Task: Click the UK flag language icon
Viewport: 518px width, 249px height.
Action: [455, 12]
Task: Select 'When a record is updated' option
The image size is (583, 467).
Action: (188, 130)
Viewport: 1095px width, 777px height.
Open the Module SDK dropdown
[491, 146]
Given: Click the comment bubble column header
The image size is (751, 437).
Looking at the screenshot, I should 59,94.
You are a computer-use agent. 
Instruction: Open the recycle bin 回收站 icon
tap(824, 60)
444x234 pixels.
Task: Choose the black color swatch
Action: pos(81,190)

========

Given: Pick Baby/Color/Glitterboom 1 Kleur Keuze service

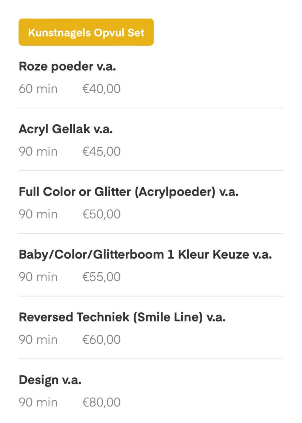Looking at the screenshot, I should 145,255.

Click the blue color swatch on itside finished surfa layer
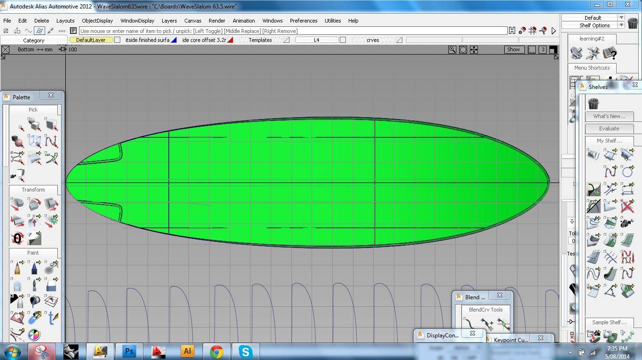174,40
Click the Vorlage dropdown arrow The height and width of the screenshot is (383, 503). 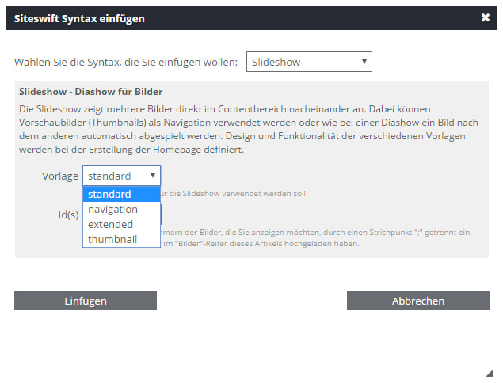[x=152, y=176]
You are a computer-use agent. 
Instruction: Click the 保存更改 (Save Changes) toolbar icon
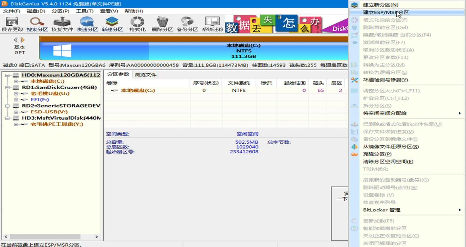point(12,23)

========

▸ WHAT THIS TASK INVOLVES
Give again, word for word, every line of the listing above from the one with "Task: Click the UK flag language icon" to the one with "Given: Click the comment bubble column header", both inclusive, and nothing beyond them.

▸ RESULT OF THE TASK
Task: Click the UK flag language icon
Viewport: 518px width, 249px height.
Action: [455, 12]
Task: Select 'When a record is updated' option
The image size is (583, 467).
Action: (188, 130)
Viewport: 1095px width, 777px height.
Open the Module SDK dropdown
[491, 146]
Given: Click the comment bubble column header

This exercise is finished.